Transcribe verbatim the span of lines that opens with the line containing "Given: Open the 2,410,000 원 transaction row" and closes with the last line of the data below.

◆ SOURCE DATA:
· · ·

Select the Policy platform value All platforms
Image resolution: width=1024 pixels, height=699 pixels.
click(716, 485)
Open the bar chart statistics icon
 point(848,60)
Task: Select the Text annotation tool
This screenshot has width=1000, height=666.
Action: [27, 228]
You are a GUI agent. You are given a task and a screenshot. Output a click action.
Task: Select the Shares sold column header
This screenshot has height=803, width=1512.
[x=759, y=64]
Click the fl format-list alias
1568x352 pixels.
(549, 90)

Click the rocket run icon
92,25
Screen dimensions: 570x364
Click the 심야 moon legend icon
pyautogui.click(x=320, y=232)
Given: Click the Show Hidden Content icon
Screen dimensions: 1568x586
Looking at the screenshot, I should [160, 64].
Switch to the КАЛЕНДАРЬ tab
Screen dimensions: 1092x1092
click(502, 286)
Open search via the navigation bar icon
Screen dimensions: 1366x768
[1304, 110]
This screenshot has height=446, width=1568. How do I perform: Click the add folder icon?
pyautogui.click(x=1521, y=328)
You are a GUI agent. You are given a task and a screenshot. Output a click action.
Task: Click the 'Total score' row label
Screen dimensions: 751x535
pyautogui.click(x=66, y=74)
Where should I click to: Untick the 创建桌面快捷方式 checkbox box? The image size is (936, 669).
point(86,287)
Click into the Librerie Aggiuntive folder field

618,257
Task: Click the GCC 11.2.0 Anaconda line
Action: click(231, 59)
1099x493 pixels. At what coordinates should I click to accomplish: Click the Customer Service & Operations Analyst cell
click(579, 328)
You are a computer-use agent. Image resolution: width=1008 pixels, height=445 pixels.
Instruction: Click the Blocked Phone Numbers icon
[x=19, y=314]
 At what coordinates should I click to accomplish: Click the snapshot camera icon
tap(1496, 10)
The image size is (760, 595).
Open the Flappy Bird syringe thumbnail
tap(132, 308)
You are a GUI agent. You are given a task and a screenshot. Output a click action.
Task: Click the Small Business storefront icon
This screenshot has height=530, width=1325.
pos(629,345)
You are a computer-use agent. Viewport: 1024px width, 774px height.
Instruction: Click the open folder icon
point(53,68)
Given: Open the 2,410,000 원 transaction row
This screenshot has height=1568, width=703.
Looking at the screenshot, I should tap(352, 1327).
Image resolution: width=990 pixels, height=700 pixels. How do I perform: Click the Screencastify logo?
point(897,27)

· · ·

◆ ANSWER SPACE:
Given: Open the 2,410,000 원 transaction row
This screenshot has height=1568, width=703.
Looking at the screenshot, I should tap(352, 1327).
Image resolution: width=990 pixels, height=700 pixels. How do I perform: Click the Screencastify logo?
point(897,27)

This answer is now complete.